De bij de aanpak van drugslaboratoria en drugsdumpingen betrokken organisaties, zoals gemeenten en politie, zijn voortdurend bezig om verdachte bedrijven en terreinen in beeld te krijgen. Zoals al aangegeven werken de handhavende instanties nauw met elkaar samen om te voorkomen dat drugsafval in het milieu en de voedselketen terecht komt. Ik wijs erop dat de besmette maïs in dit geval niet in de voedselketen terecht is gekomen.
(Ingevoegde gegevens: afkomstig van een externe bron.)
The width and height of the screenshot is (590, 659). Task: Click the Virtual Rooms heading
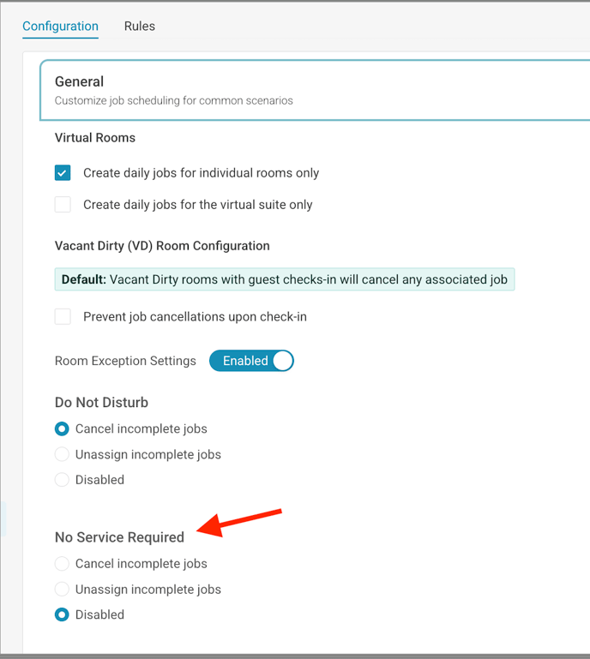point(95,137)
Op dit moment zijn er geen aanwijzingen dat er bij meer landbouwbedrijven drugsafval is gedumpt.
Als de situatie daar aanleiding voor geeft, zoals ook in dit specifieke geval is gebeurd, wordt de NVWA ingeschakeld.
Ik wijs erop dat er geen MDMA terecht is gekomen in de voedselketen. Regulering van de markt is vanuit volksgezondheidsperspectief voor het kabinet geen optie. XTC-gebruik is namelijk nooit veilig: elke gebruiker kan er verschillend op reageren.
Hierbij deel ik u mede dat de beantwoording van de Kamervragen van de leden Koşer Kaya en Bergkamp (beiden D66) over de vondst van MDMA-resten van xtc-productie in maïsplanten (ingezonden 14 januari 2016) helaas niet binnen de gestelde termijn van drie weken mogelijk is, omdat nadere interdepartementale afstemming is vereist.